## THE TASK
From the line that contains "How do I perform: Pause the running program?" to the last line of the entries, set down each line exactly as written, both ends included, with nothing else.

*** STORED DATA

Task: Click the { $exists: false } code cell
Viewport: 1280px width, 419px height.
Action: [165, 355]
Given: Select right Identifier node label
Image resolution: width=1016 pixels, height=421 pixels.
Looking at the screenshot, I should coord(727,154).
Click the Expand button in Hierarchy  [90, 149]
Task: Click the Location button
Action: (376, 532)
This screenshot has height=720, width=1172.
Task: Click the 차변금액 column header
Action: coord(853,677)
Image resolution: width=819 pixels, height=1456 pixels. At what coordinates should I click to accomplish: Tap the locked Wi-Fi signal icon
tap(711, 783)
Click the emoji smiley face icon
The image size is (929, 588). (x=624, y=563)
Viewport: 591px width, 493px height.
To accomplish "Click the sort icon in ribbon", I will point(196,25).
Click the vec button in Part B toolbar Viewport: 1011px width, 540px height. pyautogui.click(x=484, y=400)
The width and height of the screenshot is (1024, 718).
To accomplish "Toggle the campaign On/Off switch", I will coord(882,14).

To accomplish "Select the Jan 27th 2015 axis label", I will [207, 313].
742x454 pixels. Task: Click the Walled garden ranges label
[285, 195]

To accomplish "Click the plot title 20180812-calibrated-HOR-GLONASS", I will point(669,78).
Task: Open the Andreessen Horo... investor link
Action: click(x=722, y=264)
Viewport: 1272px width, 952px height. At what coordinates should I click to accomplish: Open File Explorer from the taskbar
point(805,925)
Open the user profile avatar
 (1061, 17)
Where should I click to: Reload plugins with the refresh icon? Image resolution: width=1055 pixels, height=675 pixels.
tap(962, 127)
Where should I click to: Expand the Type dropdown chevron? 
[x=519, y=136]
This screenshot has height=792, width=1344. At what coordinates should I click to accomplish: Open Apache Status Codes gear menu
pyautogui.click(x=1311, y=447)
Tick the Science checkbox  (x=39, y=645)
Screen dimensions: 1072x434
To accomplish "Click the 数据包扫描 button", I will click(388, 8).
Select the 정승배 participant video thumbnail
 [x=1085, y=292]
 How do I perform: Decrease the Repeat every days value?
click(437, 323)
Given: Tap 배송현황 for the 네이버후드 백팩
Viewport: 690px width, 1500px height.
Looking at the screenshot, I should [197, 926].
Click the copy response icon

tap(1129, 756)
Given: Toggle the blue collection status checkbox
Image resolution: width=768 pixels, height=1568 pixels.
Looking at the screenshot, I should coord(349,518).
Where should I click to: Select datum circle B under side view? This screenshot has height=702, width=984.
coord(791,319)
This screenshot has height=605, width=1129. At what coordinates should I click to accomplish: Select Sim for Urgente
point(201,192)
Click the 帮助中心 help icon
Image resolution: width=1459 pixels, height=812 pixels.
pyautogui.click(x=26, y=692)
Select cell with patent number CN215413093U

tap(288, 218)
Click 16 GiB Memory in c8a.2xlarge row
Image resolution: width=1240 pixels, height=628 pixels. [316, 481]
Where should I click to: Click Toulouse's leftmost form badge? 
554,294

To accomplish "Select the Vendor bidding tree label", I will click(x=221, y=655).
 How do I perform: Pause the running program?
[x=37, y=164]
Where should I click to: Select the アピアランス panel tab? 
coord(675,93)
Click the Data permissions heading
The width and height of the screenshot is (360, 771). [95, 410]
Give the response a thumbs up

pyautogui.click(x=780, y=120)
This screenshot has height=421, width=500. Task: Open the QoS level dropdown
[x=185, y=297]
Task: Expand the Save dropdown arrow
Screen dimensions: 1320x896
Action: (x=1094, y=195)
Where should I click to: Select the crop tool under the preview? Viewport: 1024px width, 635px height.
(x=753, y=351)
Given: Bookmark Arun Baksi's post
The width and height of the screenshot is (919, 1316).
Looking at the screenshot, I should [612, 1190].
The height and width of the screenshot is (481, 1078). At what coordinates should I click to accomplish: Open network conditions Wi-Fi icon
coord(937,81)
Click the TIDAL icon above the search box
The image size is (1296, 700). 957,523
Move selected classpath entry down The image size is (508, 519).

******

## SOLUTION FOR THIS TASK
 How do I perform: Pause the running program?
[x=37, y=164]
Where should I click to: Select the アピアランス panel tab? 
coord(675,93)
Click the Data permissions heading
The width and height of the screenshot is (360, 771). [95, 410]
Give the response a thumbs up

pyautogui.click(x=780, y=120)
This screenshot has height=421, width=500. Task: Open the QoS level dropdown
[x=185, y=297]
Task: Expand the Save dropdown arrow
Screen dimensions: 1320x896
Action: (x=1094, y=195)
Where should I click to: Select the crop tool under the preview? Viewport: 1024px width, 635px height.
(x=753, y=351)
Given: Bookmark Arun Baksi's post
The width and height of the screenshot is (919, 1316).
Looking at the screenshot, I should [612, 1190].
The height and width of the screenshot is (481, 1078). At what coordinates should I click to accomplish: Open network conditions Wi-Fi icon
coord(937,81)
Click the TIDAL icon above the search box
The image size is (1296, 700). 957,523
Move selected classpath entry down The image size is (508, 519).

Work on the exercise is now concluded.